Debian Technical Committee overrides systemd change

Original Article ↗ Hacker News Discussion ↗

Context: /run/lock permission change and Debian TC override

  • systemd upstream made /run/lock root‑writable only, citing security and robustness.
  • Debian’s systemd maintainer followed upstream, which broke older software assuming a world‑writable lock directory.
  • The Debian Technical Committee overrode this, restoring the previous behavior for now in the interest of stability and compatibility.
  • Some argue this is exactly Debian’s role; others see it as an unhealthy clash between upstream and a distro maintainer wearing both hats.

Legacy serial tools and lockfile behavior

  • A side thread debates serial console tools: cu vs minicom, picocom, screen.
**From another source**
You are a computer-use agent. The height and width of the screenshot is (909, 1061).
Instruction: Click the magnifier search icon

Some prefer cu for simplicity and ssh‑like escapes; others find it outdated.
  • The traditional UUCP‑style locking model (/var/lock, LCK..device) is still used by some tools; others use flock or newer mechanisms.
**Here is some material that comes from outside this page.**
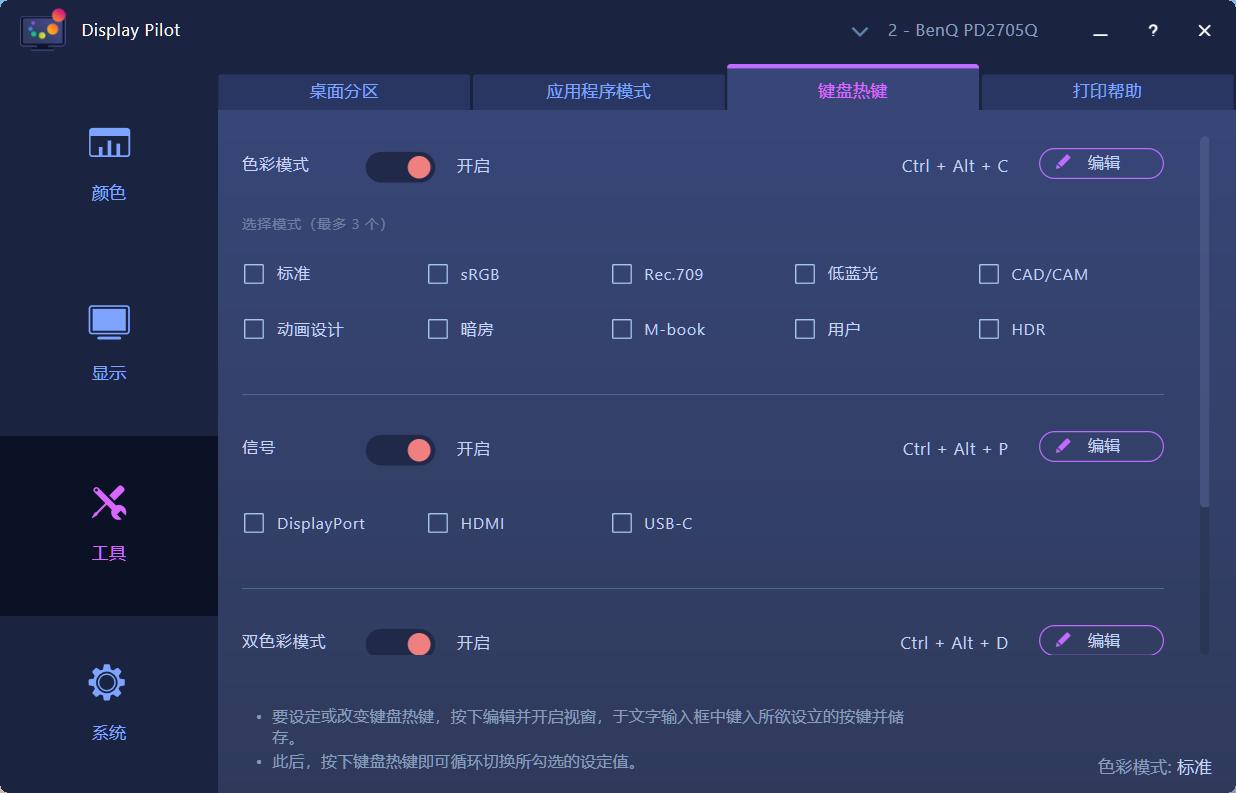Viewport: 1236px width, 793px height.
Task: Check the sRGB color mode checkbox
Action: tap(437, 273)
Security vs compatibility of world‑writable lock dirs

  • Pro‑change side:
    • World‑writable shared dirs are long known footguns: symlink attacks on root processes and DoS by exhausting tmpfs inodes/space.
    • Modern practice favors flock() and per‑user runtimes ($XDG_RUNTIME_DIR = /run/user/$uid) instead of global /var/lock.
    • Given increased threat models (untrusted code, supply‑chain issues, AI‑generated bugs), the old design is seen as indefensible long‑term.
  • Skeptical side:
    • The concrete risk from /var/lock is seen as theoretical or niche compared to other attack surfaces.
    • Many legacy or unmaintained tools cannot realistically be fixed; making /run/lock root‑only forces awkward workarounds or containers.
    • Some suggest separate mounts or quotas as less disruptive mitigations.

FHS, UAPI, and filesystem layout politics

  • One camp says FHS 3.0 is effectively abandoned: it hasn’t tracked /run, /sys, /run/user, /usr‑merge, or container realities, and contains obsolete details (/var/games, /var/mail, UUCP locks).
  • Another argues a filesystem standard should be slow‑moving; “not updated” can mean “mature”, not “dead”.
  • systemd’s file‑hierarchy spec and the Linux UAPI Group are seen by some as a needed de‑facto successor; others view them as systemd/Fedora capturing standardization to legitimize their own layout choices.

Debian culture and pace vs “modernization”

  • Many commenters defend Debian’s “slow‑cooking” ethos: they value never having to reinstall and high upgrade stability, even if it delays changes like this.
  • Others criticize Debian for resisting long‑foreseen cleanups (global writable dirs, /usr merge) and making life hard for upstreams.

Views on systemd and its maintainers

  • Strongly mixed sentiment:
    • Supporters credit systemd with dramatically better service management, logging, and consistency across distros.
    • Critics see a pattern of arrogance, dismissing “niche” breakages, using warnings like “degraded/tainted” for unmerged /usr, and pushing the world to conform to systemd’s assumptions.
    • Some inject distrust over large‑vendor employment and speculate about motives; others push back, noting that upstream reasonably says “distros can patch behavior they want”.

Overall framing of the conflict

  • One reading: a straightforward distro‑vs‑upstream division of labor—systemd tightens defaults, Debian restores legacy behavior for its users.
  • Another reading: a recurring governance and culture clash where systemd unilaterally redefines long‑standing interfaces and Debian must either absorb the fallout or actively resist.